Running docker compose ps -a should provide a good indication that all Malcolm’s Docker containers started up and, in some cases, may be able to indicate if the containers are “healthy” or not.

After upgrading following one of the previous outlines, give Malcolm several minutes to get started. Once things are up and running, open one of Malcolm’s web interfaces to verify that things are working.
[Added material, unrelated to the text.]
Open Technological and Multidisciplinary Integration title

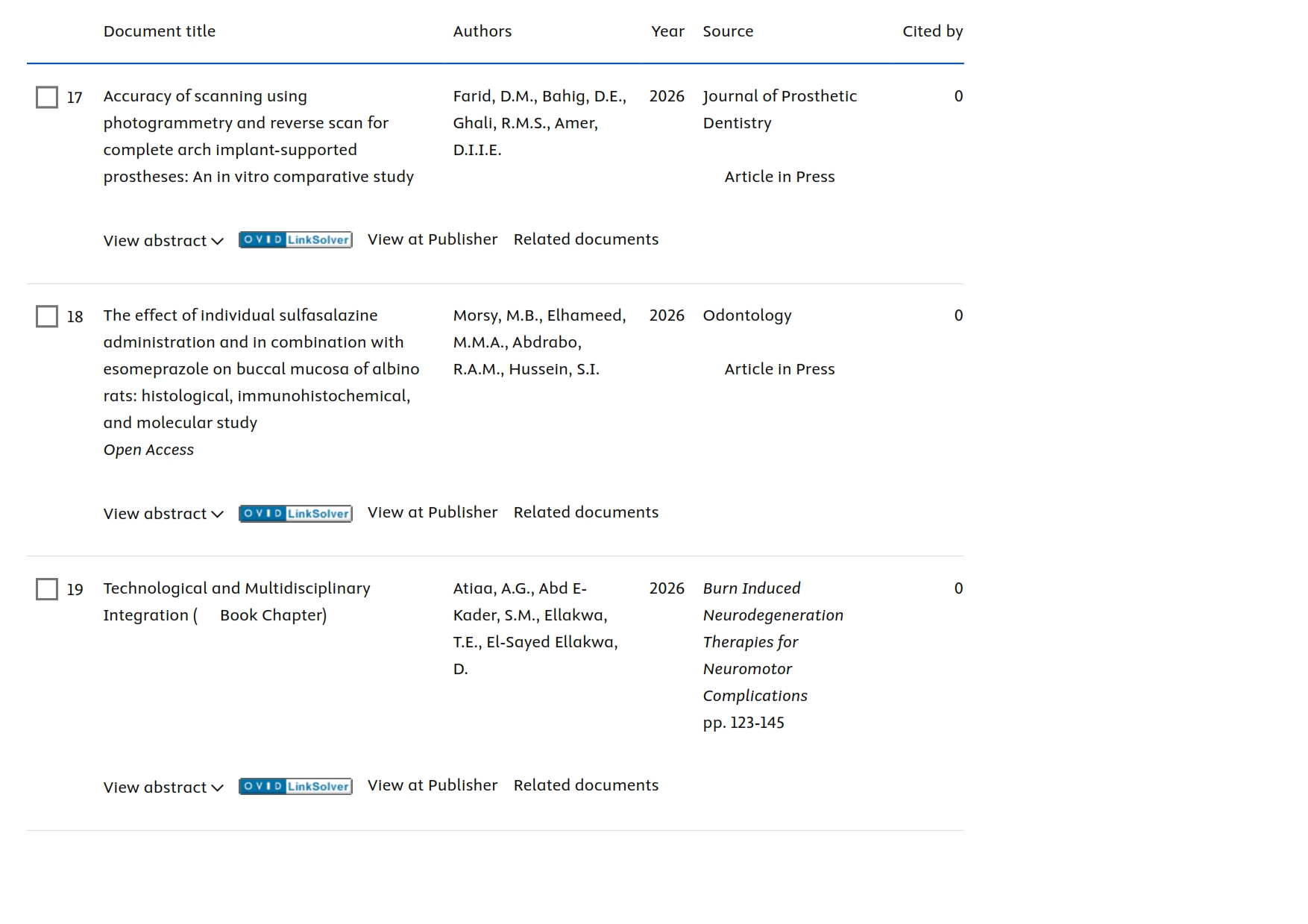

Loading new OpenSearch Dashboards visualizations

Once the upgraded instance Malcolm has started up, users will want to import the new dashboards and visualizations for OpenSearch Dashboards. Users can signal Malcolm to load the new visualizations by opening OpenSearch Dashboards, clicking ManagementIndex Patterns, then selecting the arkime_sessions3-* index pattern and clicking the delete 🗑 button near the upper-right of the window. Confirm the Delete index pattern? prompt by clicking Delete. Close the OpenSearch Dashboards browser window. After a few minutes the missing index pattern will be detected and OpenSearch Dashboards will be signalled to load its new dashboards and visualizations.

Major releases

The Malcolm project uses semantic versioning when choosing version numbers. When moving between major releases (e.g., from v4.0.1 to v5.0.0), users are likely to find there are enough major backwards compatibility-breaking changes that upgrading may not be worth the time and trouble. A fresh install is strongly recommended between major releases.